[Opening Input data section]

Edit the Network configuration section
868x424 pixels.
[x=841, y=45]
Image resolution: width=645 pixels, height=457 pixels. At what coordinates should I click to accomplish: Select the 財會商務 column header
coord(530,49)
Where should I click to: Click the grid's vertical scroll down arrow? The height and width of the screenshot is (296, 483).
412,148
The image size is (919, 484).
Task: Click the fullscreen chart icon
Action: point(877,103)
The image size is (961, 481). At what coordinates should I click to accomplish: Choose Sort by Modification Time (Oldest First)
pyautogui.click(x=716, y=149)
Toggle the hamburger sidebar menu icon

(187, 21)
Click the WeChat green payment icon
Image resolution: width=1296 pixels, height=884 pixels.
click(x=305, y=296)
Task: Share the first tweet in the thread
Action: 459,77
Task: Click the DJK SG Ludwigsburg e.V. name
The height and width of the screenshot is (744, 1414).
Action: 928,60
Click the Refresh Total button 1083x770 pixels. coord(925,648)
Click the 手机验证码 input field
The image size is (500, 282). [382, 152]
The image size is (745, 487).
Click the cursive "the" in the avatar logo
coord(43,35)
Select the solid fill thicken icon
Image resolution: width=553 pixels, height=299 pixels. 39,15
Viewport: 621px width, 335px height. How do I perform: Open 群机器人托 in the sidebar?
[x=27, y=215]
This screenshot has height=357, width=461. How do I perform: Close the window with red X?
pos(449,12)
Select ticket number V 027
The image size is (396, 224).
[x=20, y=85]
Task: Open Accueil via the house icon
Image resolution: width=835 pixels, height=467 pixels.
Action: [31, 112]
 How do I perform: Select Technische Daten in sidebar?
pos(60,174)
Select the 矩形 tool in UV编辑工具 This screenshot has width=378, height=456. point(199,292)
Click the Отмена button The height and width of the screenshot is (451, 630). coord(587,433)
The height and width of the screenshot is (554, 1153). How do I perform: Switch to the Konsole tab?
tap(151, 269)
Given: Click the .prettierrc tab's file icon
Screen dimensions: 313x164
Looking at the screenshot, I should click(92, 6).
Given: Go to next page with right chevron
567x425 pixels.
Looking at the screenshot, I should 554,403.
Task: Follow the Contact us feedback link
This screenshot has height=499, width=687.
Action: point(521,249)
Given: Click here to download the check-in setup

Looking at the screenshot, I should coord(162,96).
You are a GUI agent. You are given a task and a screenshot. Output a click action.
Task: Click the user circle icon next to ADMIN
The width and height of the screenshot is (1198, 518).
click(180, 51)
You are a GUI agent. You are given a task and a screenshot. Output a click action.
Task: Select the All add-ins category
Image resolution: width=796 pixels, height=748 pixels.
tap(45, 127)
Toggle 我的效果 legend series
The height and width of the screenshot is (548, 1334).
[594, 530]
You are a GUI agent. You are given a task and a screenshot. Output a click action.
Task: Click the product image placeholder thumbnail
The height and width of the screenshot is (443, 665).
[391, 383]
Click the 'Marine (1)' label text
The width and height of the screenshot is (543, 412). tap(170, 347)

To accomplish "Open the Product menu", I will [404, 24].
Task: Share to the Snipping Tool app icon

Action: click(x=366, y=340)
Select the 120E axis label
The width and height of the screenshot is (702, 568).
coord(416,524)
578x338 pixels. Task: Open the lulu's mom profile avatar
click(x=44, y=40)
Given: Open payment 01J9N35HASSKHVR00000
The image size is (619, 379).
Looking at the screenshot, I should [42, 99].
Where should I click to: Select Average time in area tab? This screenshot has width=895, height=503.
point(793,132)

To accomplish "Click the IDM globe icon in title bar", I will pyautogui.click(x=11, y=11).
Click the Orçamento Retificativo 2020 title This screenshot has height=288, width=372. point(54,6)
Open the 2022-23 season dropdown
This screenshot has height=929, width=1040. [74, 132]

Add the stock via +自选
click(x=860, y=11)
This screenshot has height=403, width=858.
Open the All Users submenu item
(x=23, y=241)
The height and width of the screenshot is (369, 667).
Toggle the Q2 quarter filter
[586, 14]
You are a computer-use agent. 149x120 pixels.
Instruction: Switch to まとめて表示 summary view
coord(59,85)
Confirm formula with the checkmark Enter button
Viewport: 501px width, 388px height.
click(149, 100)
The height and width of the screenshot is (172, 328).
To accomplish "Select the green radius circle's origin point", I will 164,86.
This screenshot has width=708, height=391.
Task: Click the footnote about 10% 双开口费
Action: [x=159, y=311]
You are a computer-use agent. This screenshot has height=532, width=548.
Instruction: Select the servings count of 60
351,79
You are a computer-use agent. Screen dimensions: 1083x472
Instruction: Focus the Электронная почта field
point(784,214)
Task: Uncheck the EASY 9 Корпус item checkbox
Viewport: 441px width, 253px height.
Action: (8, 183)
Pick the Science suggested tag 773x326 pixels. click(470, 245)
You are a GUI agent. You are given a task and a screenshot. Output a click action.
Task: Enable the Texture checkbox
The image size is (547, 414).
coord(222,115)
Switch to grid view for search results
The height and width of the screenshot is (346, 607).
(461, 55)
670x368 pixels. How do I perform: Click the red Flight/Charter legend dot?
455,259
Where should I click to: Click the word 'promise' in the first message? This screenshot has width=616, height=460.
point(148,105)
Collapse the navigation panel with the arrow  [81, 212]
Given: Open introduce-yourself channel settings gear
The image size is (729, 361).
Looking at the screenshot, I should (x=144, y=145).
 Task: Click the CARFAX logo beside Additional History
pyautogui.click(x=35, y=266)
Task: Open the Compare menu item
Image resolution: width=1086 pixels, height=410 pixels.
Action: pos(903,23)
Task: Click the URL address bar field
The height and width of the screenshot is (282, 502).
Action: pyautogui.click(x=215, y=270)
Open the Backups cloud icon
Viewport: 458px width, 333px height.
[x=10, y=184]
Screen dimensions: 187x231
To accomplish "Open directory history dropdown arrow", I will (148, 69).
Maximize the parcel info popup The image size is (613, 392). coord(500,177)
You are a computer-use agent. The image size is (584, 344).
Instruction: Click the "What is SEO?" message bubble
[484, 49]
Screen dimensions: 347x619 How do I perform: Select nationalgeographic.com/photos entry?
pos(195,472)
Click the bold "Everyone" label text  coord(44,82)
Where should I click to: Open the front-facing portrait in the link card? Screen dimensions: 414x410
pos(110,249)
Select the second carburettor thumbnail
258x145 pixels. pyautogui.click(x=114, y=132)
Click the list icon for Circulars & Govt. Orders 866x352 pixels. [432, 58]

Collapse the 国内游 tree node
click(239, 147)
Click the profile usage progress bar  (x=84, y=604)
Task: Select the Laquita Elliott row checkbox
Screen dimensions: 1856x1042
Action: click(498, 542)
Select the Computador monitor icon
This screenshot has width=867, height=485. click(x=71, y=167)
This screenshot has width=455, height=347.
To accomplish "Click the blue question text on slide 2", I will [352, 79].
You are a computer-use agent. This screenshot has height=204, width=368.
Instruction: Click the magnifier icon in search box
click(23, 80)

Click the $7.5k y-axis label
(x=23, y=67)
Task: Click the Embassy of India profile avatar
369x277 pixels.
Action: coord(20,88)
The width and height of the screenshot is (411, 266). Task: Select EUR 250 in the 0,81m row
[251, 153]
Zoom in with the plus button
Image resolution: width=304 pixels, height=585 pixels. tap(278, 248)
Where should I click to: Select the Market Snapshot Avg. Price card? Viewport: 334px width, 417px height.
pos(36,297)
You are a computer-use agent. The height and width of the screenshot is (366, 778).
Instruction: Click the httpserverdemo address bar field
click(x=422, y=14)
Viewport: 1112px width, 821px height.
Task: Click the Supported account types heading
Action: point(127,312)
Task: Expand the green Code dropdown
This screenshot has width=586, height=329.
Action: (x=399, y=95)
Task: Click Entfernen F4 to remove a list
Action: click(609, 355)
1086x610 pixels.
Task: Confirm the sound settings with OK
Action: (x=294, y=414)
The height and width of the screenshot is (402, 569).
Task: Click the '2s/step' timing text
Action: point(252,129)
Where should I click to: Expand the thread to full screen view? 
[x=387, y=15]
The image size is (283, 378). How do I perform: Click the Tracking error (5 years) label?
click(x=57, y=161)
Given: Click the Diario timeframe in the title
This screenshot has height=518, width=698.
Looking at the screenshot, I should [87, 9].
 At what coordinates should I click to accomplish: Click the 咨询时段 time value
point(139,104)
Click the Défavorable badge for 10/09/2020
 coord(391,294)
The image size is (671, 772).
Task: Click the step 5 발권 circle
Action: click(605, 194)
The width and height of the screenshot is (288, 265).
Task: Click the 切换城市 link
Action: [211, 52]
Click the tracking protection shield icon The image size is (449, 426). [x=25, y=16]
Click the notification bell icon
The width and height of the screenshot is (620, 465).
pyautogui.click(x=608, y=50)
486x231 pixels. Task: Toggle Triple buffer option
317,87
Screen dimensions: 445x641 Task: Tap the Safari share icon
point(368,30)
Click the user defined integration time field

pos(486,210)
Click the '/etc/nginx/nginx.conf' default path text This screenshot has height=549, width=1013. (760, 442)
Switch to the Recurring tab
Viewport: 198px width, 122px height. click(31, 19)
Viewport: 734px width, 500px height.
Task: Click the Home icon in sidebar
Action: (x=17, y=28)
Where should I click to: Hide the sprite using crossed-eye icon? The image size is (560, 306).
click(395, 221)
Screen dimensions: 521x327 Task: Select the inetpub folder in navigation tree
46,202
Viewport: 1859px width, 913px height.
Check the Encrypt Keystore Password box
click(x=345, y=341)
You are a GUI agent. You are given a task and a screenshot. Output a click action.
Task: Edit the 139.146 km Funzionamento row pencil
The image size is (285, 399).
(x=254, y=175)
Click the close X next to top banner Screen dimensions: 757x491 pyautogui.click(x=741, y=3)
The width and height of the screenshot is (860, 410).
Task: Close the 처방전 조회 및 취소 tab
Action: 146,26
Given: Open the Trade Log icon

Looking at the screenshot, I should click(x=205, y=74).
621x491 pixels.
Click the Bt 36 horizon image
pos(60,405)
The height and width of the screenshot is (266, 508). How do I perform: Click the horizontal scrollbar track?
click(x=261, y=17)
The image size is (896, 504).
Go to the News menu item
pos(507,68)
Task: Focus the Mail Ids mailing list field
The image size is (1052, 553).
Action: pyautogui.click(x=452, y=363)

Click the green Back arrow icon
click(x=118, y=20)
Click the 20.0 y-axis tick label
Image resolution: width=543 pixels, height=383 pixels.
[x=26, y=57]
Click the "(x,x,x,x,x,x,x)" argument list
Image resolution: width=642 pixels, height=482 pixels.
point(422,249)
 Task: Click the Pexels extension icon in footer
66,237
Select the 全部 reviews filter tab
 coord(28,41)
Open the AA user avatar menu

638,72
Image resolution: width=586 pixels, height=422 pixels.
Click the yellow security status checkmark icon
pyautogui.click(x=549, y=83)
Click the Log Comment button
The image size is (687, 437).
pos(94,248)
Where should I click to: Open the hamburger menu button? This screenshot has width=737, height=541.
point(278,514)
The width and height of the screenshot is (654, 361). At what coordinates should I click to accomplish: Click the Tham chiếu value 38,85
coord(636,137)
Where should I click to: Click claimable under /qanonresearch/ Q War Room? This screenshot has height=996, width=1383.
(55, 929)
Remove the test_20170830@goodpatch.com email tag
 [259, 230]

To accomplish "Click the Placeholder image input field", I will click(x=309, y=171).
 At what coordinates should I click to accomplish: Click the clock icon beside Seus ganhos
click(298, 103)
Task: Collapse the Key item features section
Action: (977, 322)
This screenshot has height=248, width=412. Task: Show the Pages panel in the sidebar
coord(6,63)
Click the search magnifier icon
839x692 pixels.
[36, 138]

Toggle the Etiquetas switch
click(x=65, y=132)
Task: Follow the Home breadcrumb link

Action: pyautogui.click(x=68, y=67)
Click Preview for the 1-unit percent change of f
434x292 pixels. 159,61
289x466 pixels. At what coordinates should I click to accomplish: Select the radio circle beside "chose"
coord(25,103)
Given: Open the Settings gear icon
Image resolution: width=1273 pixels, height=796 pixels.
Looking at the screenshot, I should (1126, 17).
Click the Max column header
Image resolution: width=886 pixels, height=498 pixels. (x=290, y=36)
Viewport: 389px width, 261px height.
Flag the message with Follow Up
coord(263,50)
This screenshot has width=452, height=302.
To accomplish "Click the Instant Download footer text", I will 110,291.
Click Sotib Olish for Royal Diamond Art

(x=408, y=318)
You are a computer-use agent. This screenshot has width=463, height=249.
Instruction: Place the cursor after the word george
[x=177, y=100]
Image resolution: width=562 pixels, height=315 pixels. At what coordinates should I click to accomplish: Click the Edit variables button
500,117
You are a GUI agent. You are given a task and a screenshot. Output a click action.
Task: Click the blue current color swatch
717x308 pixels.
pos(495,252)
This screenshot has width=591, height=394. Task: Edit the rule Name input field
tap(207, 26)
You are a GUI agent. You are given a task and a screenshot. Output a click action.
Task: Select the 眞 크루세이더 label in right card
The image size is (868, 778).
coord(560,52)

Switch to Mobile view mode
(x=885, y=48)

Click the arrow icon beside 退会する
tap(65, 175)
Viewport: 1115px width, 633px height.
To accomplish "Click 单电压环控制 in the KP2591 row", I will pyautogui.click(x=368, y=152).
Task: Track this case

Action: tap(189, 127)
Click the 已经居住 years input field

[Closing Input data section]

- **What to do**: The answer must be every line from the records above that contains the word "computer", copied in full.

- **Solution to the exercise**:
You are a computer-use agent. 149x120 pixels.
You are a computer-use agent. This screenshot has height=532, width=548.
You are a computer-use agent. Screen dimensions: 1083x472
You are a computer-use agent. The image size is (584, 344).
You are a computer-use agent. This screenshot has height=204, width=368.
You are a computer-use agent. The height and width of the screenshot is (366, 778).
You are a computer-use agent. This screenshot has width=463, height=249.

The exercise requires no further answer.